This is absolutely adorable. Have I mentioned how much I love animals or my interest in Nature and Nurture of all living things as they develop? Well, I do! This blog post made my day – I am sure you will adore it, don’t forget to stop by the original post linked through at the end.
Photo: Josh Levinson
The European Starling is thought to adorn its nest with flowers to ward off pests.
One of my favorite shows is Living on Earth, an environmental program recorded in Greater Boston and produced by Public Radio International (PRI). One of the show’s regular features is called BirdNote, and you can learn a lot about individual species just from that.
The Living on Earth website recently posted this:
“STEVE CURWOOD: European Starlings can often be found scrounging through the grass of a backyard or a nearby park for tasty treats. But now and then, they’ll also pluck a marigold or other bright flower to bring back to the nest. These flowers aren’t just for decoration, as Michael Stein explains in this week’s BirdNote. It appears to bring health benefits to their young.
“It’s Living on Earth. I’m Steve Curwood.
“European Starlings famously travel in massive flocks, up to one hundred thousand birds strong at times. They can almost resemble a school of fish moving together in a squeaky symphony. And, BirdNote’s Michael Stein reports that when starlings are paired up and raising chicks they have an unusual way to keep their nest clean and healthy. …
“MICHAEL STEIN: Watch long enough, though, and you may see a starling pause in the hunt to neatly pluck a marigold or other bright flower – and then fly up to deposit the bloom in the nest.
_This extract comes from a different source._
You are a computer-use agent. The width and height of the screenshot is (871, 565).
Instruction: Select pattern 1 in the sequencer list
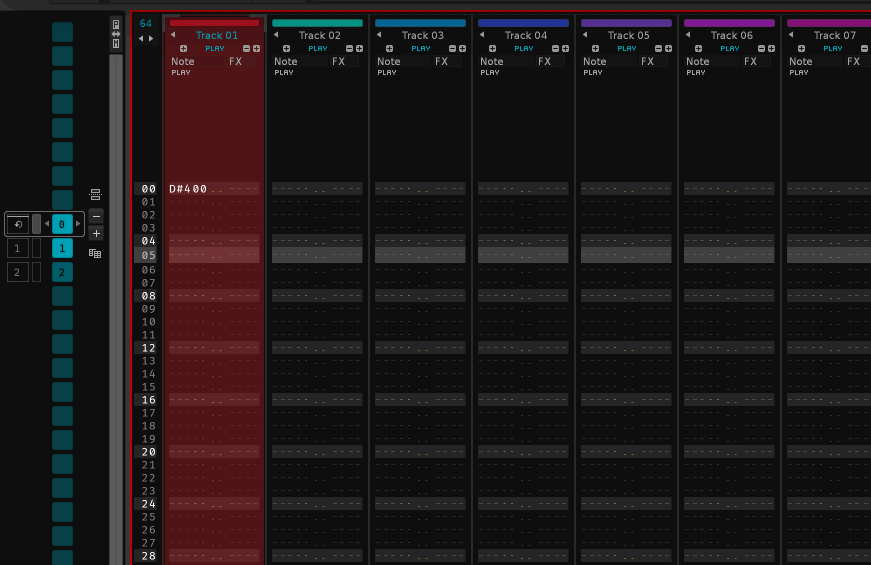coord(62,248)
“How romantic. But there’s more to it. Ornithologists have found that starlings regularly adorn their twig nests with fresh vegetation – the more fragrant the better. Marigolds, of course, but also elderberry flowers, yarrow leaves, and even willow bark.
“All of which – as your nose will tell you – are full of aromatic chemicals. The starlings are actually fumigating their nests. Why? The chemicals have been thought to help discourage pests and parasites. Scientists have discovered that the smelly plants may offer an even more direct benefit to nestlings – by stimulating their immune systems.
It turns out that starlings hatched in well-fumigated nests tend to weigh more and live longer than those raised without benefit of fragrant herbs.” More.
For another Living on Earth BirdNote, click here. This one is about a Laysan Albatross called Wisdom who was still producing chicks in 2018, despite the fact her 67 years made her quite old for her species. Who knew the Albatross could live so long?
This might be a good time to remind you how Coleridge used an Albatross in the Rime of the Ancient Mariner to send a message — not just to the stunned and speechless wedding guest but to us all:
Farewell, farewell! but this I tell
To thee, thou Wedding-Guest!
He prayeth well, who loveth well
Both man and bird and beast.
Photo: Kiah Walker, USFWS, CC
Wisdom the Laysan Albatross was still producing chicks at age 67. She doesn’t even look tired.